**Données enregistrées**
_____

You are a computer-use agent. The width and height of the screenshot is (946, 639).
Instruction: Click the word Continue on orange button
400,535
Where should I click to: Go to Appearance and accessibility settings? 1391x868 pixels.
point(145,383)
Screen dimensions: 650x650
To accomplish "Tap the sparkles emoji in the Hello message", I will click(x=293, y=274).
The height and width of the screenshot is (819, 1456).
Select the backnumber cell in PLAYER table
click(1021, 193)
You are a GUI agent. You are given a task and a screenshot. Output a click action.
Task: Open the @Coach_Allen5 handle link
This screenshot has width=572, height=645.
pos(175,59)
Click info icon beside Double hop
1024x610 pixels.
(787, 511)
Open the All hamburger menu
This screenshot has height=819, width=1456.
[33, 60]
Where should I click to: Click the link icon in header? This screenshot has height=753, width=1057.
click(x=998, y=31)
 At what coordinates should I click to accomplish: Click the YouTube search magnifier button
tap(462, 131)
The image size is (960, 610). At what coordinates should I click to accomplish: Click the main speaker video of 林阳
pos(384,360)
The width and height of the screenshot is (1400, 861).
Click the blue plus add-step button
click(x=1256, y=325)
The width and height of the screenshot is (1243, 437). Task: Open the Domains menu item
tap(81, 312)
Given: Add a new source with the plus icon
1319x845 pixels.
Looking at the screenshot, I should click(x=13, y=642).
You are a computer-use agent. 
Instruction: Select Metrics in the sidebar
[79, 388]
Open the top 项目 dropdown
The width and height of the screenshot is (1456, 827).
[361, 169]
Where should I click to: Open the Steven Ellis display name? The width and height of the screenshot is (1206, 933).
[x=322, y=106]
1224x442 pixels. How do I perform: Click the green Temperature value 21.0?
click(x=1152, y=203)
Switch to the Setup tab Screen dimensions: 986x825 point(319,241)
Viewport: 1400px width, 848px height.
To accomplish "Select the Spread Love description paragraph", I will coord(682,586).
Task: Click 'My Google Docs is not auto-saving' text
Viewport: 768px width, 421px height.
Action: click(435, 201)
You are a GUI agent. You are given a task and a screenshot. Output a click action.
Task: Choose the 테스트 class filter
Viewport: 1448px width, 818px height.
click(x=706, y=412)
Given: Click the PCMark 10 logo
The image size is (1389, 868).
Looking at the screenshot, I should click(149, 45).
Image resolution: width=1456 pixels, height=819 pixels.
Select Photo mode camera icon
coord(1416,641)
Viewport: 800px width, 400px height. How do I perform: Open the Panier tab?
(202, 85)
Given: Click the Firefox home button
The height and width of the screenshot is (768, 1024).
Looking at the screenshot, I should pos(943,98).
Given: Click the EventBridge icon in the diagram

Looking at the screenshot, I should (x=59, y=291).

_____

**Consignes de l'exercice**
Redonnez toutes les entrées ci-dessus, ligne par ligne, sans rien y changer.

**Réponse**
You are a computer-use agent. The width and height of the screenshot is (946, 639).
Instruction: Click the word Continue on orange button
400,535
Where should I click to: Go to Appearance and accessibility settings? 1391x868 pixels.
point(145,383)
Screen dimensions: 650x650
To accomplish "Tap the sparkles emoji in the Hello message", I will click(x=293, y=274).
The height and width of the screenshot is (819, 1456).
Select the backnumber cell in PLAYER table
click(1021, 193)
You are a GUI agent. You are given a task and a screenshot. Output a click action.
Task: Open the @Coach_Allen5 handle link
This screenshot has width=572, height=645.
pos(175,59)
Click info icon beside Double hop
1024x610 pixels.
(787, 511)
Open the All hamburger menu
This screenshot has height=819, width=1456.
[33, 60]
Where should I click to: Click the link icon in header? This screenshot has height=753, width=1057.
click(x=998, y=31)
 At what coordinates should I click to accomplish: Click the YouTube search magnifier button
tap(462, 131)
The image size is (960, 610). At what coordinates should I click to accomplish: Click the main speaker video of 林阳
pos(384,360)
The width and height of the screenshot is (1400, 861).
Click the blue plus add-step button
click(x=1256, y=325)
The width and height of the screenshot is (1243, 437). Task: Open the Domains menu item
tap(81, 312)
Given: Add a new source with the plus icon
1319x845 pixels.
Looking at the screenshot, I should click(x=13, y=642).
You are a computer-use agent. 
Instruction: Select Metrics in the sidebar
[79, 388]
Open the top 项目 dropdown
The width and height of the screenshot is (1456, 827).
[361, 169]
Where should I click to: Open the Steven Ellis display name? The width and height of the screenshot is (1206, 933).
[x=322, y=106]
1224x442 pixels. How do I perform: Click the green Temperature value 21.0?
click(x=1152, y=203)
Switch to the Setup tab Screen dimensions: 986x825 point(319,241)
Viewport: 1400px width, 848px height.
To accomplish "Select the Spread Love description paragraph", I will coord(682,586).
Task: Click 'My Google Docs is not auto-saving' text
Viewport: 768px width, 421px height.
Action: click(435, 201)
You are a GUI agent. You are given a task and a screenshot. Output a click action.
Task: Choose the 테스트 class filter
Viewport: 1448px width, 818px height.
click(x=706, y=412)
Given: Click the PCMark 10 logo
The image size is (1389, 868).
Looking at the screenshot, I should click(149, 45).
Image resolution: width=1456 pixels, height=819 pixels.
Select Photo mode camera icon
coord(1416,641)
Viewport: 800px width, 400px height. How do I perform: Open the Panier tab?
(202, 85)
Given: Click the Firefox home button
The height and width of the screenshot is (768, 1024).
Looking at the screenshot, I should pos(943,98).
Given: Click the EventBridge icon in the diagram

Looking at the screenshot, I should (x=59, y=291).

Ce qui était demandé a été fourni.